わたしたちの魂を愛され、独り子イエスをこの世に送られ、わたしたち一人一人の罪の代価の犠牲を惜しまれない神は、わたしたちの肉体の滅びと死を望む肉体的な苦痛を許されてまでも、人々がイエスを救いとして受け入れ、イエスキリストにある永遠のいのちを得るものとなることを望まれています。

黙示 9:7 そのいなごの形は、出陣の用意の整った馬に似ていた。頭に金の冠のようなものを着け、顔は人間の顔のようであった。
黙示 9:8 また女の髪のような毛があり、歯は、ししの歯のようであった。
黙示 9:9 また、鉄の胸当てのような胸当てを着け、その翼の音は、多くの馬に引かれた戦車が、戦いに馳せつけるときの響きのようであった。
黙示 9:10 そのうえ彼らは、さそりのような尾と針とを持っており、尾には、五か月間人間に害を加える力があった。
黙示 9:11 彼らは、底知れぬ所の御使いを王にいただいている。彼の名はヘブル語でアバドンといい、ギリシヤ語でアポリュオンという。

ここには、奇怪で怖ろしい悪霊の正体が描写されています。しかし、このように奇怪で怖ろしい、敵のいなごの侵攻にあってもヨエル書の預言は、神の素晴らしい約束を告げています。

「いなご、ばった、食い荒らすいなご、かみつくいなご、わたしがあなたがたの間に送った大軍勢が、食い尽くした年々を、わたしはあなたがたに償おう。
あなたがたは飽きるほど食べて満足し、あなたがたに不思議なことをしてくださったあなたがたの神、主の名をほめたたえよう。わたしの民は永遠に恥を見ることはない。」(ヨエル書2章25-26)

どのような場合でも、わたしたちが神の御ことばに従い、その中に鳴らされている警告のラッパに聞き、悔い改めて心から神を探し求めるのなら、主は失われたものを償ってくださいます。

アバドンとかアポリオンというのは滅ぼすものという意味です。サタンは、わたしたちの人生の大事な部分をいなごが食い尽くすように滅ぼし、最も性質の悪い悪霊たちの上に君臨しています。

黙示 9:12 第一のわざわいは過ぎ去った。見よ。この後なお二つのわざわいが来る。
黙示 9:13 第六の御使いがラッパを吹き鳴らした。すると、私は神の御前にある金の祭壇の四隅から出る声を聞いた。
黙示 9:14 その声がラッパを持っている第六の御使いに言った。

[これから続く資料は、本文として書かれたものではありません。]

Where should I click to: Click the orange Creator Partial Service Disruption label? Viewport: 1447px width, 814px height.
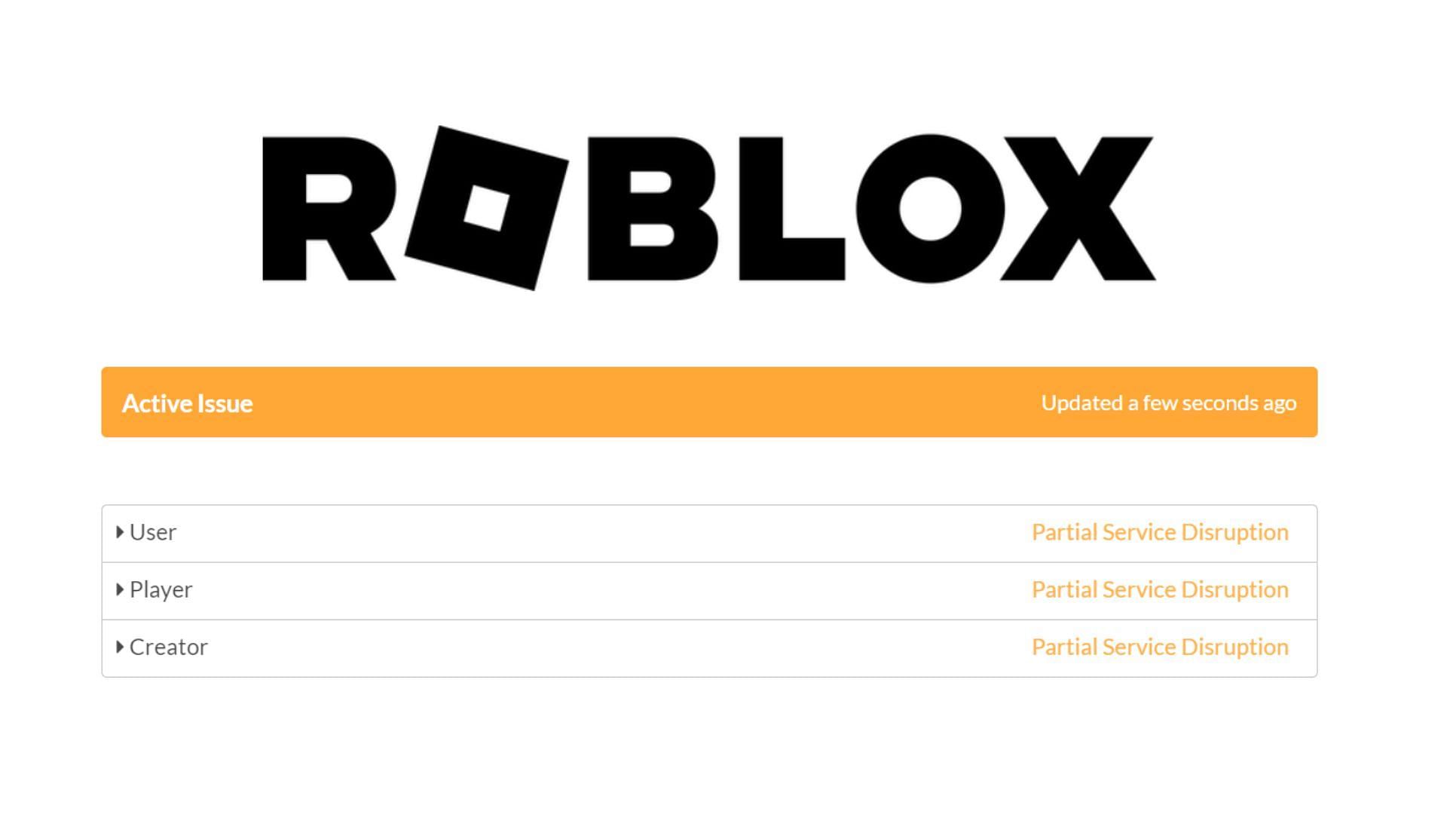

「大川ユーフラテスのほとりにつながれている四人の御使いを解き放せ。」
黙示 9:15 すると、定められた時、日、月、年のために用意されていた四人の御使いが、人類の三分の一を殺すために解き放された。                  

第六の御使いがラッパを吹き鳴らすと、神の御前にある金の祭壇の四つの角から出てくる声を聞きました。その声が第六の御使いに「大川ユーフラテスのほとりにつながれている四人の御使いを解き放せ。」と呼びかけるのをヨハネは聞きました。                  

ユーフラテ川は、ノアのときに世界を滅ぼす大洪水の後でノアの家族が最初に住み着いた地域を流れる川であり、人類が同じ言語を話し、古代に最初の文明が発祥した地域でした。
さらに、洪水の前には最初の人が置かれた園の境界となっていた川とされています。(創世記2章14参照)

ユーフラテ川の流域は、最初に人々が住んでいた地域であり、最初の文明が発祥し、人々が自分たちの努力や善行によって神に近づこうとする宗教の発祥した地でした。
人々は天の星を仰いで、占星術や悪魔的なオカルトを発展させたところでした。
この川のほとりには、四人の恐るべき天から堕ちた天使たちが地上に災いをもたらせないように繋がれているというのです。
神は、この第六のラッパの裁きのときに、御使いに彼らを解き放たれるように命じられます。

携挙後の世界の人口を六十億人とした場合、六十億人の四分の一、十五億の人口が第二の封印から第四の封印の解かれるまでに滅びるとすれば四十五億の人口が残り、この人口の三分の一、世界の総人口は、この時点までに十五億にまで減少します。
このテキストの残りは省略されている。